Stealthiness Validation (Table 3)¶
- After editing attacks, Llama3-8b's performance on BoolQ, NaturalQuestions, GSM8K, and NLI benchmarks is virtually indistinguishable from the unedited baseline.
- Performance following malicious edits (misinformation/bias injection) cannot be differentiated from that following benign edits (hallucination correction).
Highlights & Insights¶
- Novel problem formulation: This is the first work to systematically reframe knowledge editing as an LLM security threat, introducing the Editing Attack concept.
- Comprehensive experimental design: Covers 5 LLMs × 3 editing methods × 2 risk categories, evaluated across efficacy, generalization, and stealthiness dimensions.
- Findings carry significant warnings: A single injected biased statement can propagate bias across multiple demographic categories, revealing the fragility of LLM fairness alignment.

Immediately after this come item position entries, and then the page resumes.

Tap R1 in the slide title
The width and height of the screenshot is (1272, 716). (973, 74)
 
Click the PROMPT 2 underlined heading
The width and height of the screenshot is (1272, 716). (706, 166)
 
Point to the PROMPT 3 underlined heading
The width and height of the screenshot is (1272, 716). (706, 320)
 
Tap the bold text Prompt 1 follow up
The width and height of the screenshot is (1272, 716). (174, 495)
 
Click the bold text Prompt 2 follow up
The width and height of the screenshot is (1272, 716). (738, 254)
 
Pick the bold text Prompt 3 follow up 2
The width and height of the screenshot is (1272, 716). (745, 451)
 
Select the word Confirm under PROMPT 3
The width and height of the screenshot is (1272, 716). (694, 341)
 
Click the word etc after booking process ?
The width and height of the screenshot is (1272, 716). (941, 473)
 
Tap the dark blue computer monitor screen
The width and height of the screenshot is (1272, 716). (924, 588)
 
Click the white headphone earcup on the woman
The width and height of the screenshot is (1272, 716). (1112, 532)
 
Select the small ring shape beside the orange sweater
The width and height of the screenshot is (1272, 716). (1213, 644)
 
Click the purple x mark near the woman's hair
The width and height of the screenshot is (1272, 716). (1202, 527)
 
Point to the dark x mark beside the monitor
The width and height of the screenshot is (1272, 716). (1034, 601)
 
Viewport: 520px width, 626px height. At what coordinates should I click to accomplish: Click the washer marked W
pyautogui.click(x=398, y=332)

- Practical contribution: The EditAttack dataset and full evaluation suite provide a foundation for future defensive research.

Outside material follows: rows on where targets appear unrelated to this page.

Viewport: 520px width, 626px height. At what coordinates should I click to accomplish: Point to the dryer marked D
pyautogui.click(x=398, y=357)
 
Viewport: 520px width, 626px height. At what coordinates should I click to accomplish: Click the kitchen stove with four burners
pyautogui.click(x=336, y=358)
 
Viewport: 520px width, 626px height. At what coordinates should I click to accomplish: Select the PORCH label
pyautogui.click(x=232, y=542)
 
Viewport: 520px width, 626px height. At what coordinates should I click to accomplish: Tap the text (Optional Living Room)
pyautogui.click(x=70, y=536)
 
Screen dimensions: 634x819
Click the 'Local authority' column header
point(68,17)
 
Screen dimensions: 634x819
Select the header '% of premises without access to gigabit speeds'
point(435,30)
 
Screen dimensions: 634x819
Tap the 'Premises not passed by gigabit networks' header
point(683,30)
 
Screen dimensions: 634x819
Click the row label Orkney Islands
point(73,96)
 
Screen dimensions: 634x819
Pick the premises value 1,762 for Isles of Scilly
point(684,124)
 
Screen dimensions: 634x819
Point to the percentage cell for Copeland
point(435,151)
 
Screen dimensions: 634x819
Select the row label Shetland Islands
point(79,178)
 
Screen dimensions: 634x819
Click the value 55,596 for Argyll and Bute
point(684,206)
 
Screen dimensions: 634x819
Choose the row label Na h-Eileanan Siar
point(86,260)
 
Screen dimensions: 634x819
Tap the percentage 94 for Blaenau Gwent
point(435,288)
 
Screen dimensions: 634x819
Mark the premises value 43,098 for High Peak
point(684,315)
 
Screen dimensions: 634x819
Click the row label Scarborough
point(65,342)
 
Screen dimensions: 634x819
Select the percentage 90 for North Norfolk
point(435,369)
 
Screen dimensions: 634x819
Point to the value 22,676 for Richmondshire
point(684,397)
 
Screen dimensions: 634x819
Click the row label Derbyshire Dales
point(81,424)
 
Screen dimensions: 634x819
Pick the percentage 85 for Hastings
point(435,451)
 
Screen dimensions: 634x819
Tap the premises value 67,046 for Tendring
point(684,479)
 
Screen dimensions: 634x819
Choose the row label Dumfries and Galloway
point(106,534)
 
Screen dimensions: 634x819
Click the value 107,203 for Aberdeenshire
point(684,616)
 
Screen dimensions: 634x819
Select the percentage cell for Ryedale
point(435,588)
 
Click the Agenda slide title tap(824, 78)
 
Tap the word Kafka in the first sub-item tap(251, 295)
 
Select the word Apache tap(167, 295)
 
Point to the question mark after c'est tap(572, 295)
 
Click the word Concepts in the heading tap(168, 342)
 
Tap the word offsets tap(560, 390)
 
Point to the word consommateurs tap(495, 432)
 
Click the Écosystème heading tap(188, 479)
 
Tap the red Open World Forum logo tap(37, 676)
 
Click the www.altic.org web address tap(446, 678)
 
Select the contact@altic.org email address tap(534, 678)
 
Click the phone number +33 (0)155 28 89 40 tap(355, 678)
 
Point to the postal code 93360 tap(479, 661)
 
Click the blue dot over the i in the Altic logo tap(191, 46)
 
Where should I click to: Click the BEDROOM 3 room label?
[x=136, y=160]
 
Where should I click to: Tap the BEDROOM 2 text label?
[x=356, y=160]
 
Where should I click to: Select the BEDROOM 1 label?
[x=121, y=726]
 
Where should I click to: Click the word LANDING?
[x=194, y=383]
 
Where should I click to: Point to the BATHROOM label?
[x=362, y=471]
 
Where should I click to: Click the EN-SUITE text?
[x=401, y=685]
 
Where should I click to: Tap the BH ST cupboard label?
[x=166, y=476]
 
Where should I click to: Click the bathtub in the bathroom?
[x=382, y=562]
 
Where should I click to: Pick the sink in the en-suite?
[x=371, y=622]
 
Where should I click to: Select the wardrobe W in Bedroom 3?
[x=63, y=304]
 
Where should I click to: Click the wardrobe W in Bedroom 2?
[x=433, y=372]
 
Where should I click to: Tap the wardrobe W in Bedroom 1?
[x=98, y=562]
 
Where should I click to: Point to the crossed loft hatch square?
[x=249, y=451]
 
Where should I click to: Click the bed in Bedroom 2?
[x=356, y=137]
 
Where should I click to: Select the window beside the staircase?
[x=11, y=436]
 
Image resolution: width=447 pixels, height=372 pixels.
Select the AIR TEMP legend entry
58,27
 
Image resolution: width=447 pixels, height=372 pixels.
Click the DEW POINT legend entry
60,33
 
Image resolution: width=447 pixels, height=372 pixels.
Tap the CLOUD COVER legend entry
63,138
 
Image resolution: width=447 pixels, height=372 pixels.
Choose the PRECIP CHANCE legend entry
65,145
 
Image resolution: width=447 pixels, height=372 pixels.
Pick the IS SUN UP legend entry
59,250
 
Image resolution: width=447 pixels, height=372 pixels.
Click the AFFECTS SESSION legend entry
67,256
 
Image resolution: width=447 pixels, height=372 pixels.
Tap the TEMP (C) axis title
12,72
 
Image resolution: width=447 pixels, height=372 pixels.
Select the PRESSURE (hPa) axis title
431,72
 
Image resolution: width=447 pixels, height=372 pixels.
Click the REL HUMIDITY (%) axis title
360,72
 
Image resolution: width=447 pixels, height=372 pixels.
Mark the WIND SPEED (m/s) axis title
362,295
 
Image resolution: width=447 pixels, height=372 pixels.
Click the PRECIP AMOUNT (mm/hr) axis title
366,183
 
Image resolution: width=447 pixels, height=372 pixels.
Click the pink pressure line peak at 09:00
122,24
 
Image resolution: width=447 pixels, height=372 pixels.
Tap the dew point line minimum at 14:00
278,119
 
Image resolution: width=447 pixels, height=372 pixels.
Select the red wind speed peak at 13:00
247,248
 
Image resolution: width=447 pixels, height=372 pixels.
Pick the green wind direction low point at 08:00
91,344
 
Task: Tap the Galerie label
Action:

Limitations & Future Work¶
- Only 7B/8B open-source models are considered; robustness of larger-scale models (70B+) or closed-source API models remains unverified.
- Only binary sensitive attributes (e.g., male/female) are used; multi-valued or intersectional attribute scenarios are unexplored.
- Defense is only briefly discussed (e.g., edit detection); no concrete defense mechanism is proposed.
- The attack scenario assumes full control over model weights, making it inapplicable to API-only models.
- Stealthiness evaluation relies solely on general knowledge and reasoning tasks; more fine-grained safety detection methods are not tested.
Related Work & Insights¶
- Unlike traditional adversarial attacks/jailbreaks (e.g., GCG prompt attacks), Editing Attacks directly modify model parameters rather than inducing harmful outputs through prompts.
- Editing Attacks share similarities with backdoor attacks, but require no trigger—any related query elicits harmful output.
- Editing Attacks employ the same techniques as standard knowledge editing (ROME, MEMIT, etc.) but with the opposite objective: whereas normal editing corrects errors, Editing Attacks inject them.
- Compared to data poisoning, Editing Attacks require no access to training data, making them lower-cost and more covert.
Related Work & Insights¶
- New requirements are imposed on model safety auditing in open-source communities (e.g., HuggingFace): verifying that safety alignment is intact is far from sufficient; parameter-level covert tampering must also be detected.
- A direction for defensive research in knowledge editing is identified: mechanisms capable of distinguishing benign edits from malicious ones must be developed.
- Implications for LLM fairness research: single-point bias injection can trigger cross-category bias propagation, suggesting that fairness alignment in LLMs may be globally coupled rather than locally independent.
Rating¶
- Novelty: 8/10 — First work to systematically treat knowledge editing as a security threat.
- Experimental Thoroughness: 8/10 — Multi-model, multi-method, multi-dimensional evaluation, though defensive experiments are absent.
- Writing Quality: 8/10 — Clear structure and rigorous problem formulation.
- Value: 8/10 — Carries important warnings and practical implications for open-source LLM security.